--- Task input Enclosed Below ---
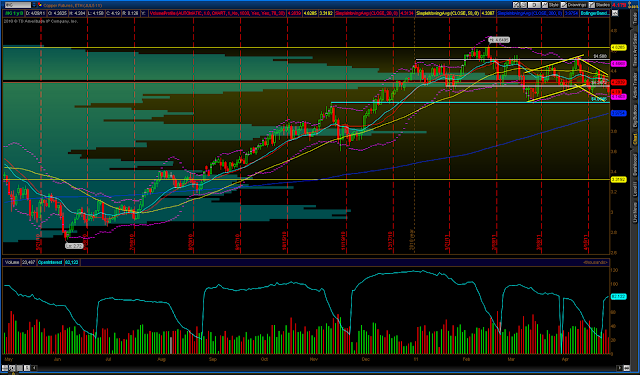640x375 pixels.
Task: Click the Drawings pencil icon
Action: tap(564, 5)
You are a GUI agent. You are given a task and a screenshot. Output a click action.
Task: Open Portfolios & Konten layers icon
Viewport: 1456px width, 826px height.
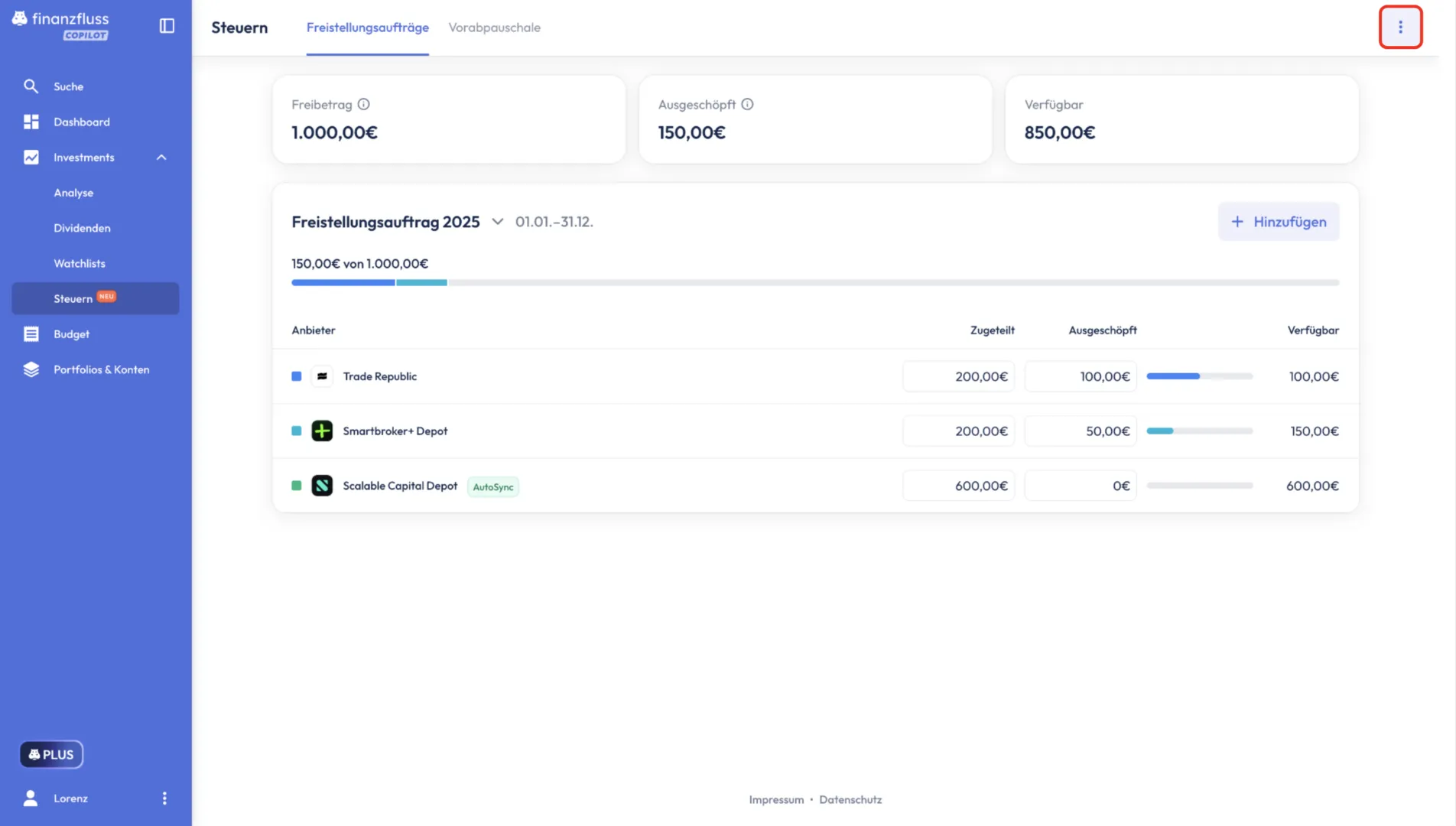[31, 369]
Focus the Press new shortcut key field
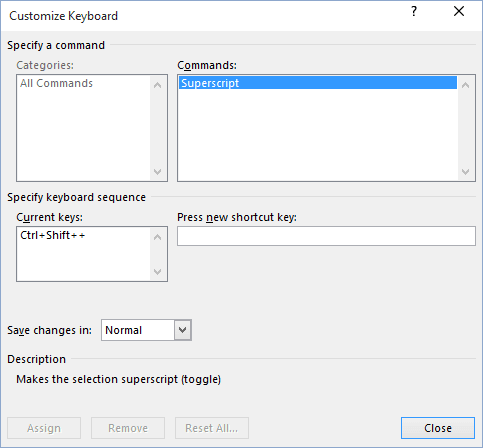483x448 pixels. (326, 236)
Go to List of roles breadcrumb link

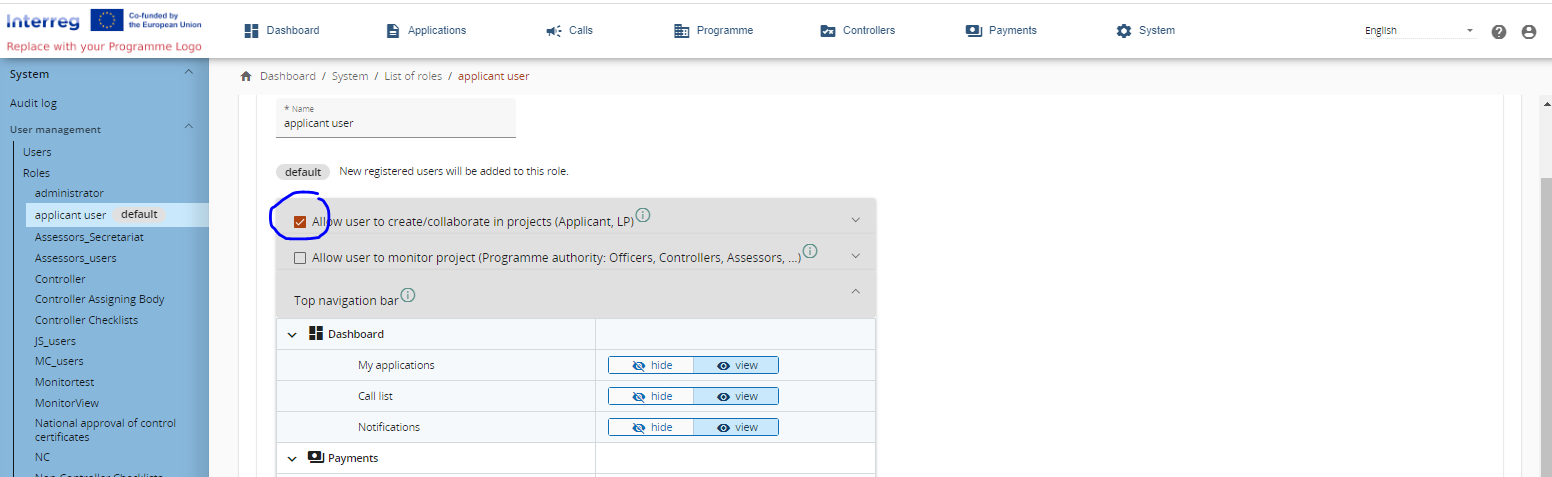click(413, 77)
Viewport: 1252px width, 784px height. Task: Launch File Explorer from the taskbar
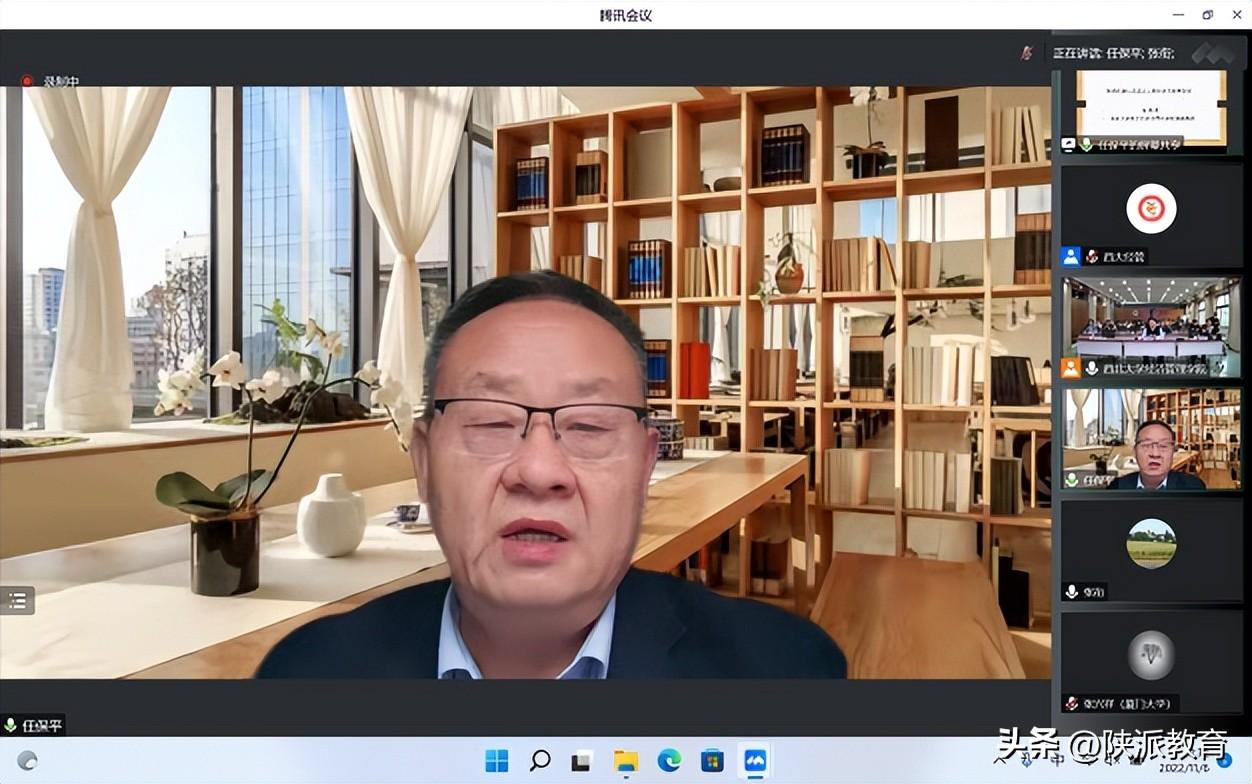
--- End of Enclosed Task input ---
--- Task input Enclosed Below ---
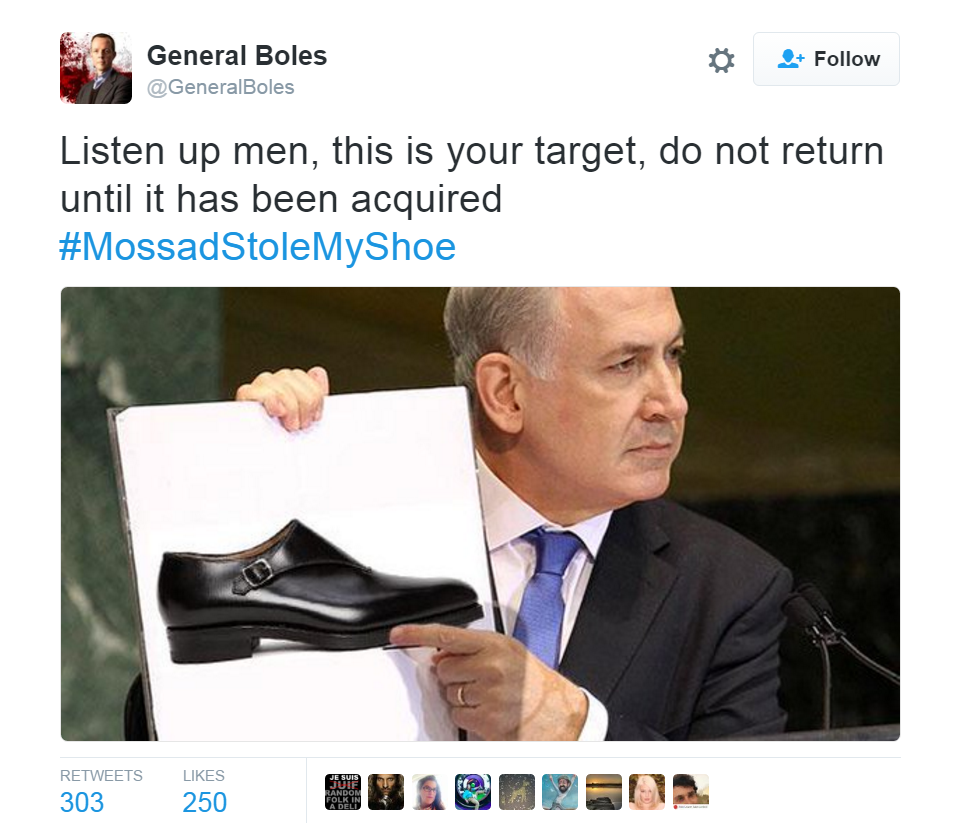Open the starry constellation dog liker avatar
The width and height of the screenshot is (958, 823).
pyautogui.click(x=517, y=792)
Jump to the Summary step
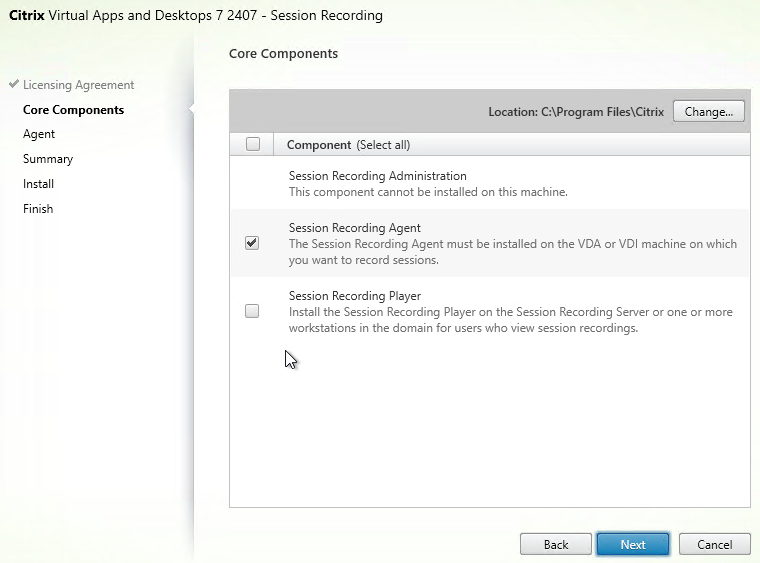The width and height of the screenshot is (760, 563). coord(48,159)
--- End of Enclosed Task input ---
▶ [What you have to do] Return the stretch of data that begins with the line showing "Task: Open Portfolios & Konten layers icon" and goes on through the line showing "Viewport: 1252px width, 784px", exactly, with pictures removed.

▶ [Response for this exercise]
Task: Open Portfolios & Konten layers icon
Viewport: 1456px width, 826px height.
[31, 369]
Focus the Press new shortcut key field
483x448 pixels. (326, 236)
Go to List of roles breadcrumb link

click(413, 77)
Viewport: 1252px width, 784px height. Task: Launch File Explorer from the taskbar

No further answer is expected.